VATICAN CITY (RNS) — While concerns regarding Pope Francis’ health have fueled rumors he might soon resign, Brazilian bishops told Vatican media outlets on Monday (June 20) that the pope intends to continue in his role as head of the Catholic Church “for as long as God allows it.”
Archbishop Roque Paloschi of Porto Velho said the pope reassured him during a visit at the Vatican on Monday that despite the many challenges the pope faces, resigning “does not cross his mind,” according to an article published by Vatican News.
Seventeen bishops from Brazil will meet with the pope this month for traditional “ad limina” visits, obligatory consultations that bishops from around the world make on a rotating five-year schedule.
“I want to live my mission as long as God allows me and that’s it,” Francis said when asked about his health by the bishops, according to Roque.
In the same Vatican article, Monsignor Lúcio Nicoletto, the administrator of Brazil’s Diocese of Roraima, said he was impressed by the “great strength” displayed by the aging pontiff, who during the meeting reinforced his commitment to protecting the Amazon rainforest and the Indigenous people who inhabit it.
In early June, Cardinal Óscar Andrés Rodríguez Maradiaga, one of the pope’s cardinal advisers, said the resignation rumors amounted to nothing more than “fake news” and compared media reports on the subject to “a cheap soap opera.”
Rumors of Pope Francis’ resignation have increased after the Vatican announced the cancellation of his planned July papal visit to Congo and South Sudan, citing knee pain. It’s unclear whether the pope will make his expected journey to Canada later next month.

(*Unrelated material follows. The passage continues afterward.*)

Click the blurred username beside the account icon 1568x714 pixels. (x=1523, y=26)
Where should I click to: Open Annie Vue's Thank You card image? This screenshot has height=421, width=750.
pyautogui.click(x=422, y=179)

Pope Francis began using a wheelchair in May, not long after the Vatican stated he was undergoing therapeutic injections aimed at lessening the pain in his right leg and knee. The pope has struggled for most of his adult life with sciatica, which has worsened with age.

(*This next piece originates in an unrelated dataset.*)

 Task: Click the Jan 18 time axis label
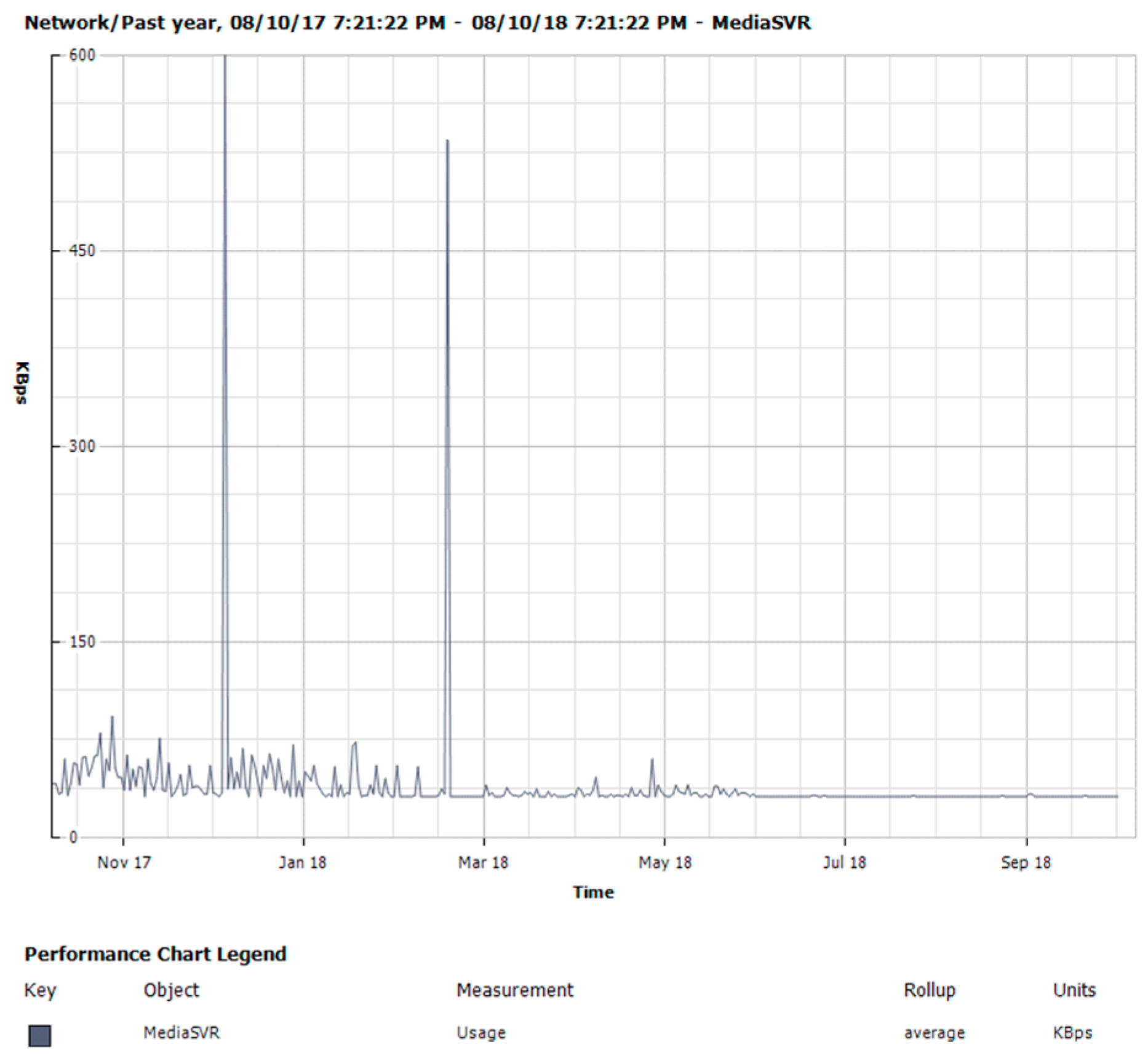[x=302, y=862]
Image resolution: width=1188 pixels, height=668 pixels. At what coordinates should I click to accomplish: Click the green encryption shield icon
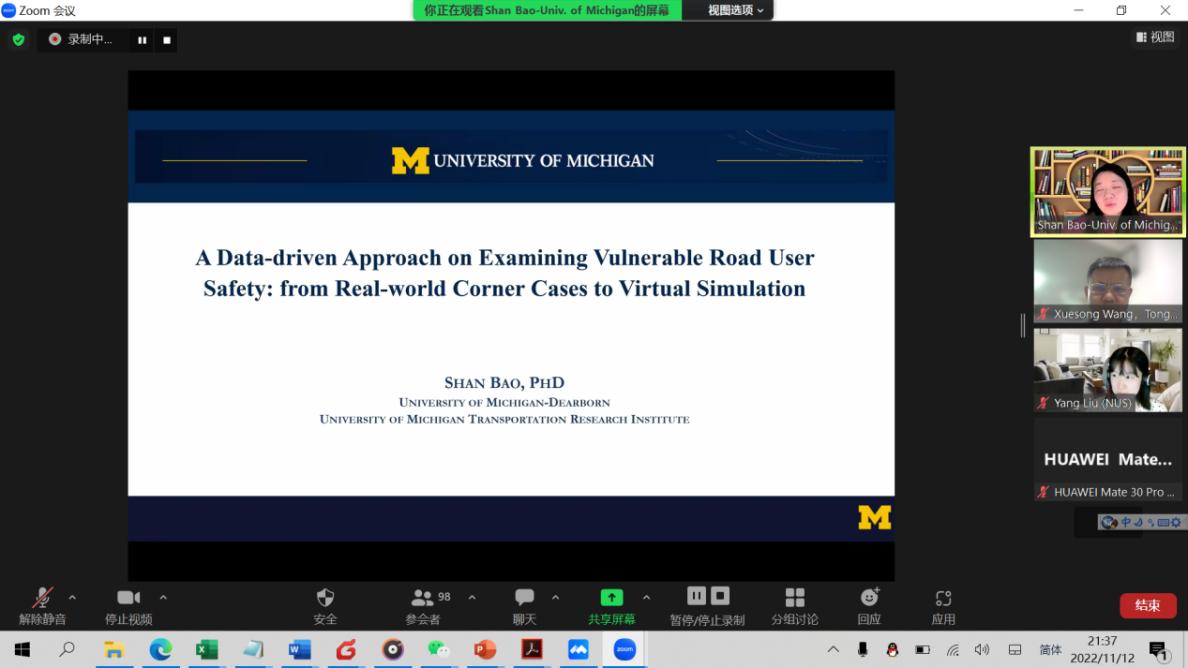point(18,40)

In July 2021, Francis was taken to the Roman hospital Gemelli for surgery and was kept under observation for 11 days.
Francis’ predecessor, Pope Benedict XVI, shook the Catholic world and beyond when he announced his resignation as pope in 2013. In August, Francis will visit the Tomb of Celestine V, known for having resigned as pope in 1294, in the Italian town of Aquila. Four years before Benedict announced his retirement, he visited the same tomb.